The inverse relationships between actinin-4/β-catenin and E-cadherin immunoreactivity revealed in this study were of considerable interest. Formerly, it had been considered that β-catenin was a cell adhesion molecule cooperating with the cytoplasmic domain of E-cadherin. In addition, β-catenin has now been recognized as a multifunctional protein, its functional roles being dependent on the intracellular locations and types of partner proteins with which it forms a complex.

Of these, Hayashida et al38 recently demonstrated that, in human colorectal cancer cells, actinin-4 recruits β-catenin into the actin-rich cytoplasmic portion when E-cadherin expression is decreased. Also, the association of actinin-4 and β-catenin was suppressed by transfection with E-cadherin cDNA, but induced by interfering RNA for E-cadherin.38 These findings appear compatible with the present data, and suggest that molecular and functional association occurs between actinin-4 and β-catenin in ovarian carcinomas.
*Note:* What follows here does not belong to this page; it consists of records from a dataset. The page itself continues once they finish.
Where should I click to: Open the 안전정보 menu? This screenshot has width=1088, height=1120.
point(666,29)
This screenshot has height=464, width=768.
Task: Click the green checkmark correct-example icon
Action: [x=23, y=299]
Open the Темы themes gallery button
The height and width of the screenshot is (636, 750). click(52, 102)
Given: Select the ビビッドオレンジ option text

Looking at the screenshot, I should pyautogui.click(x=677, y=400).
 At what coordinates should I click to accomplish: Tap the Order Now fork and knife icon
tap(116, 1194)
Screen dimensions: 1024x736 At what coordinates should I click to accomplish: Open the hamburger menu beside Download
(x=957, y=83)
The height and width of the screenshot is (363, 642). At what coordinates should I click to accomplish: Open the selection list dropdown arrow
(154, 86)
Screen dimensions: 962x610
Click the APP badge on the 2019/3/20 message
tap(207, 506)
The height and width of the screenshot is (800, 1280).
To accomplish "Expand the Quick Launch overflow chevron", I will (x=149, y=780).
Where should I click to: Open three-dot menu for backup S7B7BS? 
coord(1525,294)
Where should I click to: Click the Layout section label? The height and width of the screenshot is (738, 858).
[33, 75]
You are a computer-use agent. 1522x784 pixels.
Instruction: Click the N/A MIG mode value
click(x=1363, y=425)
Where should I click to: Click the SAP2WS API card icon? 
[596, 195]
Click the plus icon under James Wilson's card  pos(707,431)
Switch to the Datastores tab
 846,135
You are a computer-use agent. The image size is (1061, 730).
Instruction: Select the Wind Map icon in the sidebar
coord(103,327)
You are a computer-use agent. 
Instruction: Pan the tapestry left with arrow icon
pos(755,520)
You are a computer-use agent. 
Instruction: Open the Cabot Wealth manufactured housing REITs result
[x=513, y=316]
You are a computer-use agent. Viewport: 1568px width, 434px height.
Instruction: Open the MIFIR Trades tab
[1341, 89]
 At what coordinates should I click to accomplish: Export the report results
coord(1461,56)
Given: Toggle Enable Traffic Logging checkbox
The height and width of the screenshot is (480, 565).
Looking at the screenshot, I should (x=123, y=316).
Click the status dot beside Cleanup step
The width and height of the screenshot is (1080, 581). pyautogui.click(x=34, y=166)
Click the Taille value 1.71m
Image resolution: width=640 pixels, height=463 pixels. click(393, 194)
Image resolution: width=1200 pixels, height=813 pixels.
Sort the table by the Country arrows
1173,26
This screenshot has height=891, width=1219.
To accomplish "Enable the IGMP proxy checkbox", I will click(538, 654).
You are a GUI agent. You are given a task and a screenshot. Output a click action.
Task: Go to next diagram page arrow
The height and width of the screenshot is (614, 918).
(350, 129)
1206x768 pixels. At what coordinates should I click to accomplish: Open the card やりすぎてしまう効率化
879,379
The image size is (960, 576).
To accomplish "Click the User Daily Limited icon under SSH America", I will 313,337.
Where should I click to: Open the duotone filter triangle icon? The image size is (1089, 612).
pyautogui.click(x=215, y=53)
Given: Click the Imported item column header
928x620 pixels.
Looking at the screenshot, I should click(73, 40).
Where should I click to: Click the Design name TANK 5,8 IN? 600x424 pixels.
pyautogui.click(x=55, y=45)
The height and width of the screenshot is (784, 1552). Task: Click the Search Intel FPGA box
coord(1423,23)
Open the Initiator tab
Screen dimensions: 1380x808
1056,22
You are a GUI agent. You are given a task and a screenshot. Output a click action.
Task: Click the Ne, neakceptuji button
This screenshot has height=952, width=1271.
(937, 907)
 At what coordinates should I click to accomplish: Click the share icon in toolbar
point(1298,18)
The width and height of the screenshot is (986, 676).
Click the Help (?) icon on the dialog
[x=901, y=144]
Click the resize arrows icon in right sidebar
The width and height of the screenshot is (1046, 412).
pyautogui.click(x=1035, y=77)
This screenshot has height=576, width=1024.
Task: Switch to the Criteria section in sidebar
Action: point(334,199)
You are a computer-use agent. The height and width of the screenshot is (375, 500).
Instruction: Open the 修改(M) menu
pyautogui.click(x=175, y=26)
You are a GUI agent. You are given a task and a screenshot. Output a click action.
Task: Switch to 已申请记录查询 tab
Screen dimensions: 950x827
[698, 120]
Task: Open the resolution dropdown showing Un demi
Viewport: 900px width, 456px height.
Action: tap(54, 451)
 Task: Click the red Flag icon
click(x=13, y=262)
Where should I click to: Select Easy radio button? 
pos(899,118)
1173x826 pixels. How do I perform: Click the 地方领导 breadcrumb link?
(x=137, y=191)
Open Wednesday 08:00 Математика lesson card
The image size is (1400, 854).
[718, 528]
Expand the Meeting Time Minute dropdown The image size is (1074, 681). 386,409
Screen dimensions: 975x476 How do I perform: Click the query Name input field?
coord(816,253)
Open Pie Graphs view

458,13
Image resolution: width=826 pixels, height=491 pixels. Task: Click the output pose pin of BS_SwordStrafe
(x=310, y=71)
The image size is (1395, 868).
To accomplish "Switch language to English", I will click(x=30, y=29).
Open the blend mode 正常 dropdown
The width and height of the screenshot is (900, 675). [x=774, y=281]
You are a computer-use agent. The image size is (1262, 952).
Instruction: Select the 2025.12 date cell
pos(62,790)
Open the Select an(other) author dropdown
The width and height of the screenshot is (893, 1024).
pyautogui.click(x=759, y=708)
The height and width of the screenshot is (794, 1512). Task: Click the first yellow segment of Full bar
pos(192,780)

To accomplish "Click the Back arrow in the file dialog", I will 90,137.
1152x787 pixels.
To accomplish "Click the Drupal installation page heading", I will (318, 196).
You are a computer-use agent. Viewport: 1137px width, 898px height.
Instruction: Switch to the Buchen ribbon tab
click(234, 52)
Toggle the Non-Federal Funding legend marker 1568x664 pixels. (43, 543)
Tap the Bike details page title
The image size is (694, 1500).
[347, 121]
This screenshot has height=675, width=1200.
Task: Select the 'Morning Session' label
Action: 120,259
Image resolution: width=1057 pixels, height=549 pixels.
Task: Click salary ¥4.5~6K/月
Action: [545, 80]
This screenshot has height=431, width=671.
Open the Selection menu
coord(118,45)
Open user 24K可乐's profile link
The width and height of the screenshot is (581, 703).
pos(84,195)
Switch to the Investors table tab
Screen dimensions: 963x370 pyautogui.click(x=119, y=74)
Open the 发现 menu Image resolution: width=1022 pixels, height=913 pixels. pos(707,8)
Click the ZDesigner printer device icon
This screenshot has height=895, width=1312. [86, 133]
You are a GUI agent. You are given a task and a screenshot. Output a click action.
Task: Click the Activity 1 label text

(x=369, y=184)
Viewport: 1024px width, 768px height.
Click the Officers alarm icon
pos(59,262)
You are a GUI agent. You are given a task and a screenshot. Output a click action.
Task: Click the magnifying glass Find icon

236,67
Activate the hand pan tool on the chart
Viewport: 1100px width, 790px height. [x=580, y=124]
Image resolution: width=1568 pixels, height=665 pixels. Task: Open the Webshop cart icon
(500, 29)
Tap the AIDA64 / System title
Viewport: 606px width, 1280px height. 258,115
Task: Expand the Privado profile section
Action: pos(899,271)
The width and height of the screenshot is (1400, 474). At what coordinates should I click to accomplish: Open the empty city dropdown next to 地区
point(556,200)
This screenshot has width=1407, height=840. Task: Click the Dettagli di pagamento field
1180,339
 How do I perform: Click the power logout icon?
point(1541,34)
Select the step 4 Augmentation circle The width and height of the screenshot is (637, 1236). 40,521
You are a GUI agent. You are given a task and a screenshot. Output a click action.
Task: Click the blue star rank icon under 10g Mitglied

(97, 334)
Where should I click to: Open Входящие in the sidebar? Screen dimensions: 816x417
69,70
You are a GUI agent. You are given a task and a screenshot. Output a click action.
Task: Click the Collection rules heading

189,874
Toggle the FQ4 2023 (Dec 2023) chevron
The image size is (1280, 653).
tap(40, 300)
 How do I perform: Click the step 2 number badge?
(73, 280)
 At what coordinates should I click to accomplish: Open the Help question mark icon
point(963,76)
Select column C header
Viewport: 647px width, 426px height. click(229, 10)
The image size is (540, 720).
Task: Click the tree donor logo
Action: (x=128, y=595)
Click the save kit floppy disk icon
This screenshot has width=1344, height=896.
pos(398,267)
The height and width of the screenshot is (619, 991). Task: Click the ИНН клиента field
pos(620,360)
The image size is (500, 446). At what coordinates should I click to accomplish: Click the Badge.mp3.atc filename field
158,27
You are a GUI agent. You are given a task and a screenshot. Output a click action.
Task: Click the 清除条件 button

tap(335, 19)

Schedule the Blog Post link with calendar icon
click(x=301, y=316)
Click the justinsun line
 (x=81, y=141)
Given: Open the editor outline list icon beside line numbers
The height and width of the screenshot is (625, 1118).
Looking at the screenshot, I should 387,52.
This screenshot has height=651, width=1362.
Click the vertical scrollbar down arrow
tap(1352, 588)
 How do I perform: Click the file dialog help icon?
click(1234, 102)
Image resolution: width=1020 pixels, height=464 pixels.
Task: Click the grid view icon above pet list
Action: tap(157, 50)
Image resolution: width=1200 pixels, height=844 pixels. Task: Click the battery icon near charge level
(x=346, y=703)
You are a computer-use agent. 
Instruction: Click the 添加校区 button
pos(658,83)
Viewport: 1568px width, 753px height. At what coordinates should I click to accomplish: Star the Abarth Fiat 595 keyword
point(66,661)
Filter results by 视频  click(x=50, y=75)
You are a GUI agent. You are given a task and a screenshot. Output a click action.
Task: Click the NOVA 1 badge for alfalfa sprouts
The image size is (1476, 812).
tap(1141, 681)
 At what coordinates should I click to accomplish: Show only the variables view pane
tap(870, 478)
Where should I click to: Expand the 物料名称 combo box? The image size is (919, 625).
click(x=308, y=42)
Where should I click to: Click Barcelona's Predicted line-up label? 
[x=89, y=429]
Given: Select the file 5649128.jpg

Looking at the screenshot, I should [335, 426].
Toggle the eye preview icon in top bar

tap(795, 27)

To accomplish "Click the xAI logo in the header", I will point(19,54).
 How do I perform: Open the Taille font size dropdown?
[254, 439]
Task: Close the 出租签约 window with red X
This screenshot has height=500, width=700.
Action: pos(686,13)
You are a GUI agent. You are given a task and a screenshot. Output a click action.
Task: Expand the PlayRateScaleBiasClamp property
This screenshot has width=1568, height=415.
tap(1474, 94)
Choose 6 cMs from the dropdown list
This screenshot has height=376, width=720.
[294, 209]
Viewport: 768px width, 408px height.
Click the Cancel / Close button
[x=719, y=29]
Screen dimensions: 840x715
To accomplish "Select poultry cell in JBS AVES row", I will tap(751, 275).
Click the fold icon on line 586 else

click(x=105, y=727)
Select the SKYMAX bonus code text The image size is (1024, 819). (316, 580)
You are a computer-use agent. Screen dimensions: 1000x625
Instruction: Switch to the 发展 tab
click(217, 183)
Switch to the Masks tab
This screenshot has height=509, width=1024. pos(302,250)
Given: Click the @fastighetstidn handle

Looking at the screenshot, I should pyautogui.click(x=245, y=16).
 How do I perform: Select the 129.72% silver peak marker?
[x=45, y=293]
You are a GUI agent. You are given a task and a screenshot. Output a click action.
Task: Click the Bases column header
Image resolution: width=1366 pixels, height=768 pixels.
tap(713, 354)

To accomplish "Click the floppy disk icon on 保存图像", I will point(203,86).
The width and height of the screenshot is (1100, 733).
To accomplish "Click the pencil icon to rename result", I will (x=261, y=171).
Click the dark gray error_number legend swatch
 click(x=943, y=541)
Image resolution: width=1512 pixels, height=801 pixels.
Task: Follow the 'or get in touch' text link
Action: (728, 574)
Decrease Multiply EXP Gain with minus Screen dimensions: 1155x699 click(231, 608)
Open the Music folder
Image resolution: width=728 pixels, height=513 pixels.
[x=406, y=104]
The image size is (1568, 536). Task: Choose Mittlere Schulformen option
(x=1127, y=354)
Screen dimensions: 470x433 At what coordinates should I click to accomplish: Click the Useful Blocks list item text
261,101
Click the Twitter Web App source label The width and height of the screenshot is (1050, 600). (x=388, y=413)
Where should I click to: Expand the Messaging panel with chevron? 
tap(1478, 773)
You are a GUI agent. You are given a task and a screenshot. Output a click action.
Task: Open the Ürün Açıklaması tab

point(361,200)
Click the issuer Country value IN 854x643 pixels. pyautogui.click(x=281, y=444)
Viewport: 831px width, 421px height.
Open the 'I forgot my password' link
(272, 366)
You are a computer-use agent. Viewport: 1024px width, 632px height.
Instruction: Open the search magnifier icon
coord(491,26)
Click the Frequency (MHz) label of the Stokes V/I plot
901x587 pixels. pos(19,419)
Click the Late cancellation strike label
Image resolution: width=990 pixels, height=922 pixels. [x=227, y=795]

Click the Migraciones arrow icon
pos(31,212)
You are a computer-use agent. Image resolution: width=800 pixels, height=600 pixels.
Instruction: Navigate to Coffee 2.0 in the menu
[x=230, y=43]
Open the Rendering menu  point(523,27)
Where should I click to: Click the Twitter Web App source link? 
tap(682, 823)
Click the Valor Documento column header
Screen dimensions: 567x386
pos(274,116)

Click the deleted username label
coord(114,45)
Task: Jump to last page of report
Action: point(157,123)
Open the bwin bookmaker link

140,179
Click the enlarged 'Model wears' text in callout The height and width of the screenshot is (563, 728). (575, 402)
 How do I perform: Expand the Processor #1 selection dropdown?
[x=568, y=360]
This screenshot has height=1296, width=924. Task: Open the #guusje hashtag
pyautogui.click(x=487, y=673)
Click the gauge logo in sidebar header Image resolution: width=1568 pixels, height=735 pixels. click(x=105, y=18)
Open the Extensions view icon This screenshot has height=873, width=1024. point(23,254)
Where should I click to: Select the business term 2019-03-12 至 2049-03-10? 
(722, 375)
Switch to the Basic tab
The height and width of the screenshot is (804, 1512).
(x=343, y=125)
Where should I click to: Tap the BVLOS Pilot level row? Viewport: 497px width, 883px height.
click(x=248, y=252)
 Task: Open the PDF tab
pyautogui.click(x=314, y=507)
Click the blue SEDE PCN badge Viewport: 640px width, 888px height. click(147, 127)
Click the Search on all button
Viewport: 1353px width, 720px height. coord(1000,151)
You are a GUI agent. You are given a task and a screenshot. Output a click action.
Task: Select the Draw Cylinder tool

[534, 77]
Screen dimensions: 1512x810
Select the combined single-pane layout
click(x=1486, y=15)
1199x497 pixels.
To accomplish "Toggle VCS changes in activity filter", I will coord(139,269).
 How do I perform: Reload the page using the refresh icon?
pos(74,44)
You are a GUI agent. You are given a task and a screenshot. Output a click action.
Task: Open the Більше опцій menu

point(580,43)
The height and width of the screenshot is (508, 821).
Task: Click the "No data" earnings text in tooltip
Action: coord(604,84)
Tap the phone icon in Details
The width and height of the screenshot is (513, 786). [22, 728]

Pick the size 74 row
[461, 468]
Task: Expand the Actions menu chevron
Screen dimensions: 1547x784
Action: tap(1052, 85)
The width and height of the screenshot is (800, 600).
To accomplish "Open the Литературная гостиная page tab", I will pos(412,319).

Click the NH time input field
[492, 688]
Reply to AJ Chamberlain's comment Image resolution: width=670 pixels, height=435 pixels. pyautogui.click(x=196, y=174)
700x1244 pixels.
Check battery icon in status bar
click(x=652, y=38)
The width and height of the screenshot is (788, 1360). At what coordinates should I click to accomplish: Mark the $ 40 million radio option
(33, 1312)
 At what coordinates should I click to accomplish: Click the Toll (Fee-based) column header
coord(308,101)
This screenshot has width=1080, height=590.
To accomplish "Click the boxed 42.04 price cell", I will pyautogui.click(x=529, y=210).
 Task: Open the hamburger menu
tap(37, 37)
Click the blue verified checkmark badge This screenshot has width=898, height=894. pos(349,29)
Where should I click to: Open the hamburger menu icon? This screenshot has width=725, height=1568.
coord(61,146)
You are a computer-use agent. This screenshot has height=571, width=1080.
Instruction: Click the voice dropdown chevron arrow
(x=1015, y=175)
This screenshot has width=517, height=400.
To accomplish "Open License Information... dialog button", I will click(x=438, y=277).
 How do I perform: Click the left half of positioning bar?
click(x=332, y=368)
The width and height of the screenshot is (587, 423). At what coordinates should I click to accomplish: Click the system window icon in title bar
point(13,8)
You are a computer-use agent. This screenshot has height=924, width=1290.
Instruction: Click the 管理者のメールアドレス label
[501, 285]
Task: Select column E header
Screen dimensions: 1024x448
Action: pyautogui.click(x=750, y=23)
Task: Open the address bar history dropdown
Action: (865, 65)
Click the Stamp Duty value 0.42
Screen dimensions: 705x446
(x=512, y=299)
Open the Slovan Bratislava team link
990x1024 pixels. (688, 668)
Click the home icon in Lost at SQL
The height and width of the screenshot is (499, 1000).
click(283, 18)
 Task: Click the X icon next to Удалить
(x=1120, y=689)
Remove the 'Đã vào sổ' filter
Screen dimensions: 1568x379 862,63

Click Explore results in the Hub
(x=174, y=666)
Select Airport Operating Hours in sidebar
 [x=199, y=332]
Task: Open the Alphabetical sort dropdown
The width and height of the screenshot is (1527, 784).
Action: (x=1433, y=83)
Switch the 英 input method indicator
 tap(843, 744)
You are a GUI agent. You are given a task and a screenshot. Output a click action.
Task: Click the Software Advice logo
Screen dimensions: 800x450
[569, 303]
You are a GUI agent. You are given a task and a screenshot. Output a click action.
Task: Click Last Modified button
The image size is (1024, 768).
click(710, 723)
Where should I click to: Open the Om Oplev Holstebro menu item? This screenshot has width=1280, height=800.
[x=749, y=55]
In summary, we have demonstrated that actinin-4, an actin-bundling protein with a capacity for enhancing cell motility, is frequently expressed in ovarian carcinomas. Its highly intense immunoreactivity, probably resulting from cytoplasmic accumulation of actinin-4 protein, was associated with a histologically high-grade tumor, an advanced clinical stage, a high degree of residual tumor, and a poor patient outcome. IHC for actinin-4 could be a novel prognostic indicator in patients with ovarian carcinoma. Nuclear expression of actinin-4 and its association with the functions of PI3-K would be worth investigating to devise promising therapeutic approaches for actinin-4-positive ovarian carcinomas.